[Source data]
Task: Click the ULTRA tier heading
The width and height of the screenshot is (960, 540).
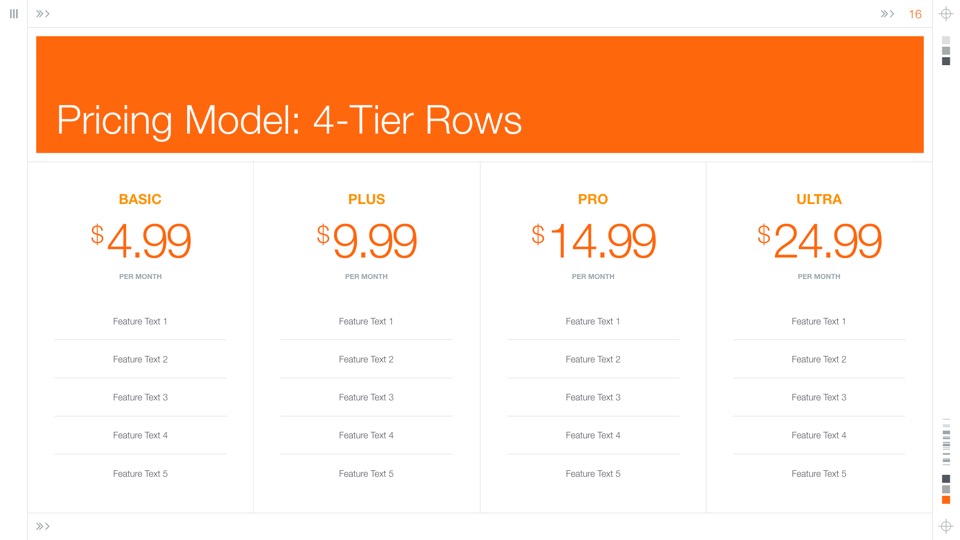Action: (x=819, y=199)
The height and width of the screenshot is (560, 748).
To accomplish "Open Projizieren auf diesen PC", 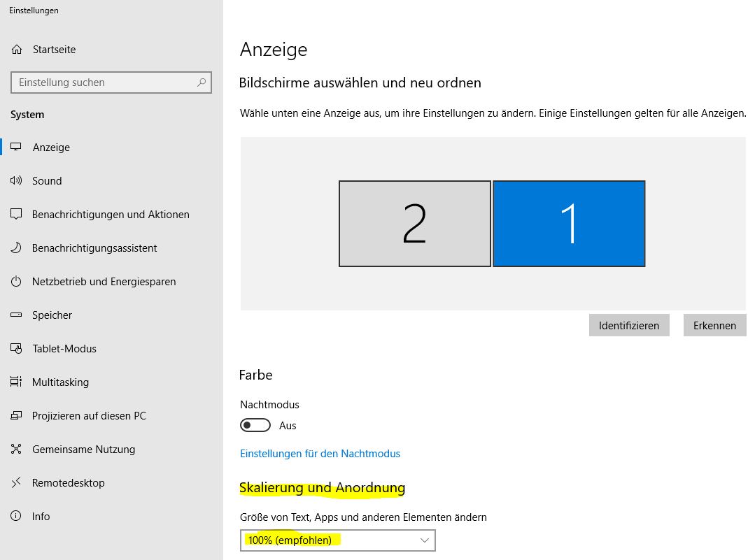I will tap(89, 416).
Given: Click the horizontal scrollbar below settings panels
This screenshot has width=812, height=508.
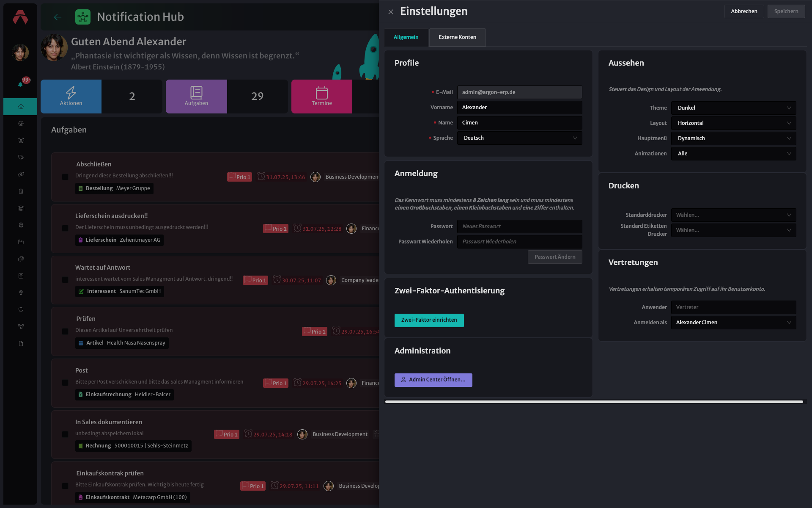Looking at the screenshot, I should 594,402.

Task description:
Across all the records above, how many lines hold the word "Click"? Answer with only that number.

Exercise result:
2